![]() |
Foto Landmark UIN Walisongo Semarang |
Semarang, IDEAPERS.COM - Sejumlah mahasiswa UIN Walisongo Semarang mengaku tidak rela apabila Unit Kegiatan Mahasiswa (UKM) di tingkat fakultas dihapus. Sejumlah UKM F juga menolak bergabung dengan UKM universitas.
Wacana penghapusan UKM F mengemuka di kalangan mahasiswa UIN Walisongo buntut terbitnya Surat Keputusan (SK) Rektor Nomor 2.212 Tahun 2024 Tentang Pedoman Organisasi Kemahasiswaan.
Dijelaskan dalam SK tersebut bahwa UKM hanya berkedudukan di tingkat universitas. Sementara UKM F yang selama ini sudah aktif disebut-sebut akan digabung dengan UKM universitas.
Ketua UKM Teater Wadas Fakultas Dakwah dan Komunikasi (FDK), Liman, menolak wacana UKM Fakultas digabung dnegan UKM universitas.
Alasannya, jika memang kampus masih kukuh ingin menggabungkan UKM, nantinya akan muncul beberapa masalah, salah satunya di bagian penganggaran.
"Misalnya, jika UKM Teater digabungkan dari tingkat Fakultas hingga Universitas, maka UKM Fakultas akan merepotkan UKM Universitas terkait pendanaan. UKM Universitas itu punya sistem pendanaan sendiri yang lebih rumit," kata Liman, Minggu (16/2/2025).
Ia juga menyebut bahwa setiap UKM di lingkungan fakultas memiliki ideologi dan karakteristik yang berbeda dengan UKM universitas. Jika digabungkan pasti akan terjadi bentrok dengan UKM di universitas yang satu bidang peminatan.
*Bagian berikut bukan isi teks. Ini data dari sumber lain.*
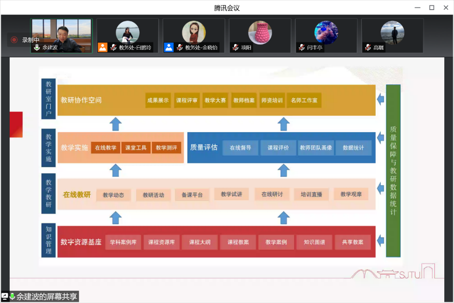This screenshot has height=303, width=454.
Task: Maximize the 腾讯会议 window
Action: tap(431, 7)
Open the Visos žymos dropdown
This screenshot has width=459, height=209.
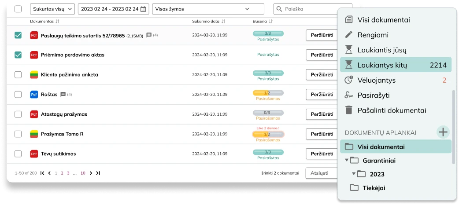click(x=207, y=9)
"Masing-masing UKM F pasti akan mempertahankan ideologinya sendiri, dan hal inilah yang menjadi problem saat kebijakan tersebut diterapkan," ungkap Liman.
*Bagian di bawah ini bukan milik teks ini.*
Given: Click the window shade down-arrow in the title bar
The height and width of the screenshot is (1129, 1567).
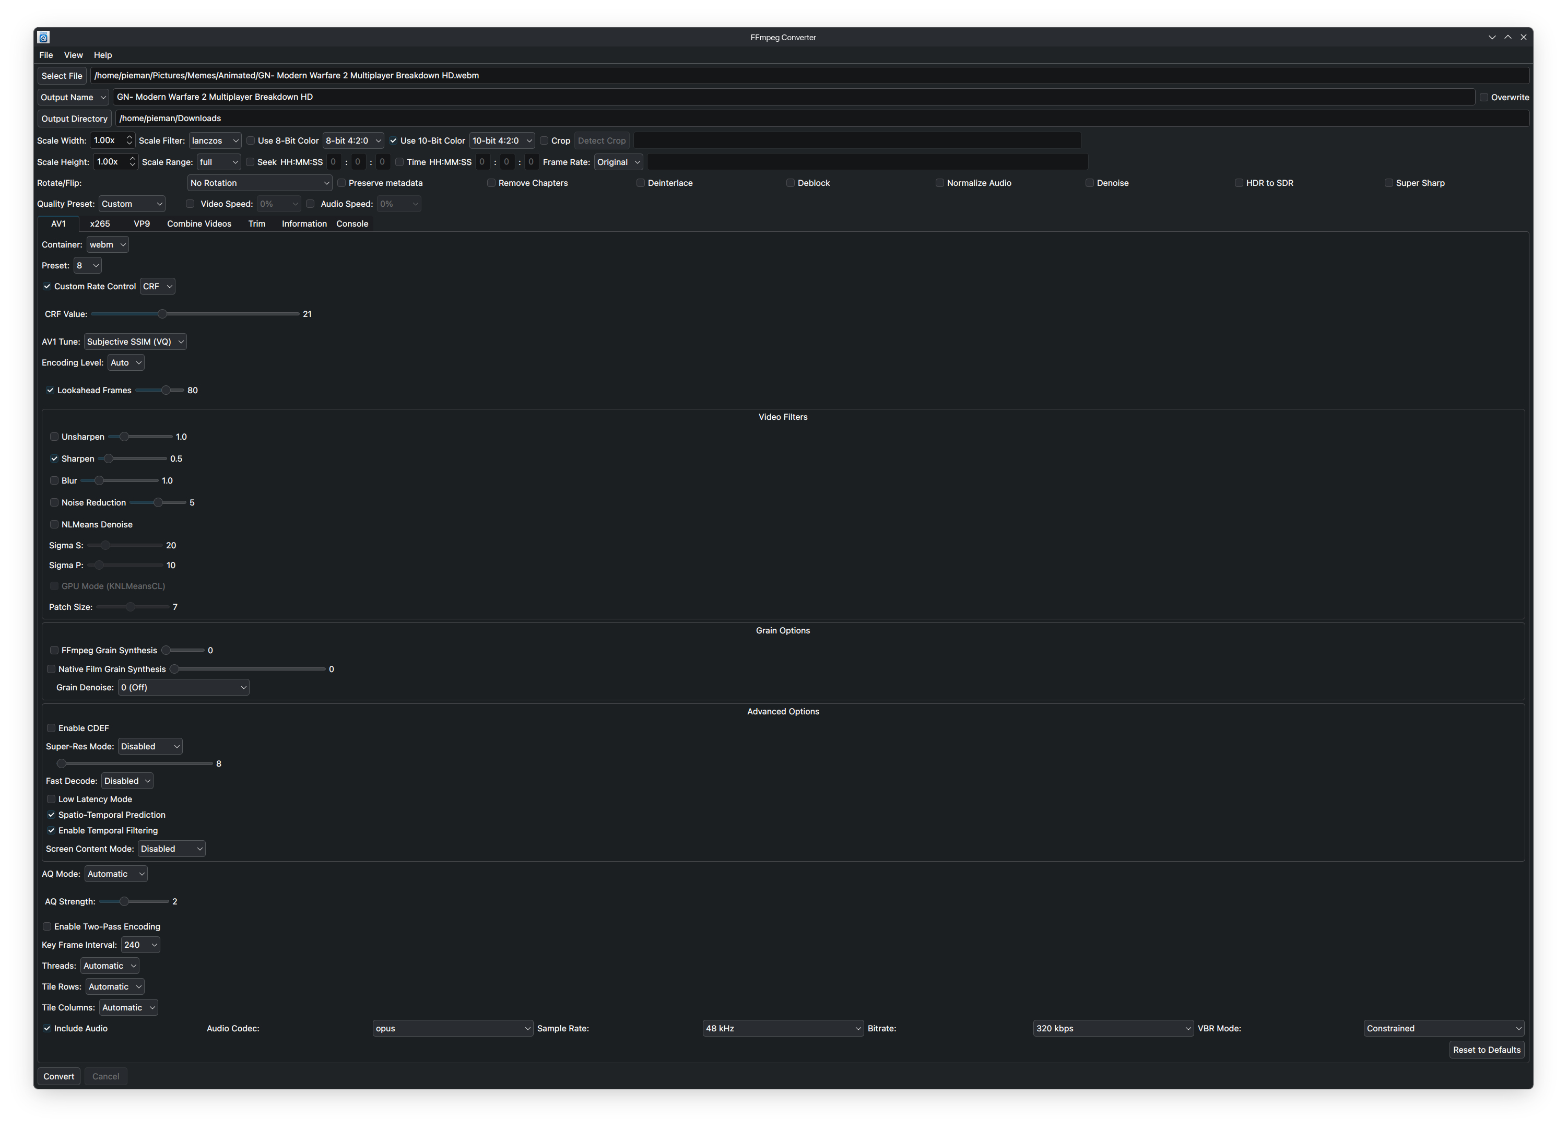Looking at the screenshot, I should point(1492,37).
Pihaknya juga mempertanyakan terkait legalitas UKM F apabila nanti akan digabung dengan UKM universitas buntut adanya kebijakan tersebut.
"Selama belum ada hitam diatas putih, kami para UKM F masih rentan akan penghapusan, jadi saya harap untuk secepatnya dibuat kebijakan yang jelas," kata dia.
Di sisi lain, Ketua UKM JHQ Fakultas Ushuluddin dan Humaniora (FUHum), Zanur menyatakan keberatannya terhadap kebijakan penggabungan UKM.
Menurutnya, UKM JHQ memiliki bidang yang berbeda dengan UKM tingkat universitas lainnya, sehingga penggabungan ini dianggap tidak efisien karena setiap UKM memiliki karakteristik dan keunikan.
"Ada yang bilang kalau JHQ atau UKM Keagamaan itu nanti dilebur ke Nafilah. Padahal, kalau dilihat, itu sudah sangat berbeda. Nafilah fokus pada kajian ilmu Bahasa Arab, sedangkan JHQ lebih ke seni religi, jadi tidak cocok," katanya kepada IDEAPERS.COM.
Jika misalnya UKM JHQ ditiadakan, ia berharap tidak digabung dengan UKM Nafilah di lingkup universitas meski memiliki satu bidang keterampilan yang sama.
Jika SK ini diterapkan, pihaknya menginginkan UKM JHQ dapat berkedudukan di kampus atau membentuk UKM baru yang dapat mengakomodir anggota UKM JHQ.
"Yang kedua, takut membebani (dalam hal administrasi). Jadi usulan kami adalah membuat UKM Keagamaan sendiri," ungkap Zanur.[Rep. Sinray/Red. Zaqia].